Can I implement the Jacobi and Gauss-Seidel method,at a matrix, even if its determinant equals to zero?
I use Matlab and want to find the convergence of the method for the Hilbert matrix. I wanted to find its determinant and it equals to zero. Why is it like that? Isn't it wrong? Or shouldn't the determinant be nonzero to implement these methods?
Does it have to do with the precision of Matlab or is there anywhere else a problem?
I'm not an expert, but since nobody else is answering I'll give it a try. Feel free to correct me if I'm writing something wrong.
You are trying to numerically solve a linear system of equations, $A x = b$, where $A$ is a Hilbert matrix, using the Jacobi / Gauss-Seidel method(s). The Jacobi method is guaranteed to converge if $A$ is diagonally dominant, which not the case for Hilbert matrices. The Gauss–Seidel method is guaranteed to converge if $A$ is diagonally dominant or positive definite, and the latter is the case for Hilbert matrices, so in principle it should be possible to use the Gauss–Seidel method.

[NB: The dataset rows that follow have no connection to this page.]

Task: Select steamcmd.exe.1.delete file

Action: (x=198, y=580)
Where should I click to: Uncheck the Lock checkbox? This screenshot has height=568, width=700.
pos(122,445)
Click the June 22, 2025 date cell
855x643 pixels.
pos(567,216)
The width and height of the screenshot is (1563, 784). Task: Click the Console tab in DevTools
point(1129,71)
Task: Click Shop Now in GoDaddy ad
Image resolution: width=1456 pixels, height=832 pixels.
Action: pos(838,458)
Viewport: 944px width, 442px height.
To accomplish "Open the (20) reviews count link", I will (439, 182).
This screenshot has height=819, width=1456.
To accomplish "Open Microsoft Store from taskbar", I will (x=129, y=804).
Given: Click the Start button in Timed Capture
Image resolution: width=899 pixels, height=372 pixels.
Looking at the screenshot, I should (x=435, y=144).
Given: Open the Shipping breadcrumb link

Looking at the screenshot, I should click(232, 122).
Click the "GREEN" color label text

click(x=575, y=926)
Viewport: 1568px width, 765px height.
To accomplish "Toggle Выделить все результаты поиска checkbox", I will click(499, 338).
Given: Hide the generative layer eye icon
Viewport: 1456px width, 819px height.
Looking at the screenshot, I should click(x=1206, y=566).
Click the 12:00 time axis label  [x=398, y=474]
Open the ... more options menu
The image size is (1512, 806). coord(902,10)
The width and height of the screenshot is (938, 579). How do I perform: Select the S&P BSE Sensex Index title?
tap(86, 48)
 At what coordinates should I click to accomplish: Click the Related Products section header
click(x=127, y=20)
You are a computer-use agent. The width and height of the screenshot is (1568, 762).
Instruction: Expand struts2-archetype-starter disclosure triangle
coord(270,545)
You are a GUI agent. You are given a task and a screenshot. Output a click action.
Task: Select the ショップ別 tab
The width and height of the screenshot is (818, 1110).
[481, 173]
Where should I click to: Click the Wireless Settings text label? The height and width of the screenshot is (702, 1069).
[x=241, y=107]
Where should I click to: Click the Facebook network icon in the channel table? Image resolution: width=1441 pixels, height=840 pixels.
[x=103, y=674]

However, even though Hilbert matrices are positive definite, the determinant goes quickly to zero for increasing $n$, and the condition number grows as $\mathrm O ((1+\sqrt2)^{4n} / \sqrt n)$, so that for $n = 250$ it is of the order $10^{380}$. For larger $n$, Hilbert matrices are increasingly ill-conditioned, which means that numerical algorithms applied to them are increasingly unstable. Moreover, according to this answer on math overflow, the Gauss–Seidel method is not to be recommended as a numerical algorithm in itself.
This means that though in principle it should be possible to solve a linear system of equations defined by a Hilbert matrix using the Gauss–Seidel method, practically it is bound to fail, which is what you have experienced when you found that
det(hilb(250))evaluates to 0 in Matlab due to limited numerical precision.